**Exercise**
The output should be exactly the lines from the one containing "The image size" through the last line of the records, and only those.

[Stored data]

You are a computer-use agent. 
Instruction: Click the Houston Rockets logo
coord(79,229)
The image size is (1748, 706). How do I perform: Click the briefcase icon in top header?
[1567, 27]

**Expected answer**
The image size is (1748, 706). How do I perform: Click the briefcase icon in top header?
[1567, 27]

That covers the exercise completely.